Elevado riesgo para la captación del Tambre

Según la información facilitada por la empresa concesionaria del servicio de agua, que ha colaborado sobre el terreno en las labores de contención y retirada del purín, las probabilidades de que el vertido llegue al punto de captación del Tambre son "altas".

La compañía mantiene monitorizado el río en varios puntos para comprobar de forma permanente los niveles de afectación del agua. Los análisis realizados durante la jornada del martes apuntan a que el vertido se había diluido considerablemente, con un descenso importante de los niveles de amonio.

No obstante, los valores continúan alejados de los parámetros adecuados para que el agua pueda entrar en la Estación de Tratamiento de Agua Potable (ETAP). Además, el bajo caudal de los ríos dificulta una rápida dilución de la contaminación.

Ante la previsión de que pueda ser necesario suspender en los próximos días la captación de agua del Tambre, el Ayuntamiento ha decidido mantener los depósitos municipales a la máxima capacidad posible. Para ello, se han eliminado temporalmente los riegos y baldeos y se solicita a los vecinos que reduzcan el consumo al estrictamente necesario.

Coordinación con Ames y la Xunta

Dado que el sistema de abastecimiento de Santiago también suministra agua a O Milladoiro, Goretti Sanmartín ha informado de la situación al alcalde de Ames, José Blas García.

La alcaldesa también se ha puesto en contacto con el conselleiro de Sanidade, Antonio Gómez Caamaño, con el objetivo de prever el posible acopio de agua en los centros sanitarios.

Asimismo, el Ayuntamiento ha vuelto a contactar con Augas de Galicia para reclamar información más completa y actualizaciones periódicas, además de solicitar una reunión que permita garantizar la coordinación de los protocolos operativos.

El comité de coordinación municipal permanecerá activo mientras dure la crisis para realizar un seguimiento de la situación en tiempo real y adoptar las medidas necesarias.

El Seprona investiga la rotura de la balsa

La Guardia Civil ha confirmado a Europa Press que el Seprona está investigando el incidente y analizando la documentación y los permisos correspondientes a la balsa de la explotación ganadera.

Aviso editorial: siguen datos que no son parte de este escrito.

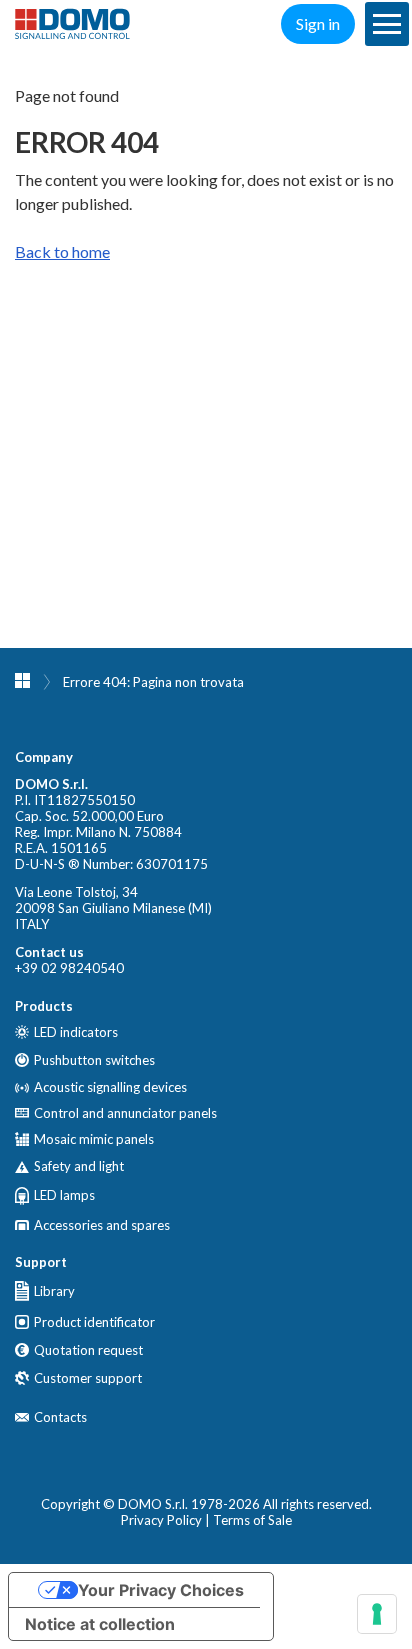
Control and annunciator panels (125, 1113)
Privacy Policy (161, 1520)
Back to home (62, 251)
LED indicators (76, 1032)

Por su parte, la Xunta, a través de Augas de Galicia, está movilizando medios humanos y materiales del programa de mantenimiento fluvial, entre ellos barreras anticontaminación, para reforzar las labores de contención y reducir el riesgo de nuevos episodios de vertido.

El incidente fue comunicado por el propietario al 112 el lunes 14 de septiembre, después de que la rotura de la balsa provocase el escape de una parte importante del material almacenado. El purín se filtró por las fincas situadas junto a la explotación hasta alcanzar el río Bustelo, a la altura de Santaia.

Las primeras actuaciones incluyeron la construcción de diques de tierra y la habilitación de una balsa temporal de retención, medidas que permitieron contener parte del material y evitar que continuase extendiéndose.

Actualmente, la zona afectada se extiende a lo largo de unos tres kilómetros aguas abajo del punto de vertido, con afección constatada en los ríos Bustelo, Paradela y Lengüelle. Según el último dato disponible, la contaminación todavía no ha alcanzado el río Tambre.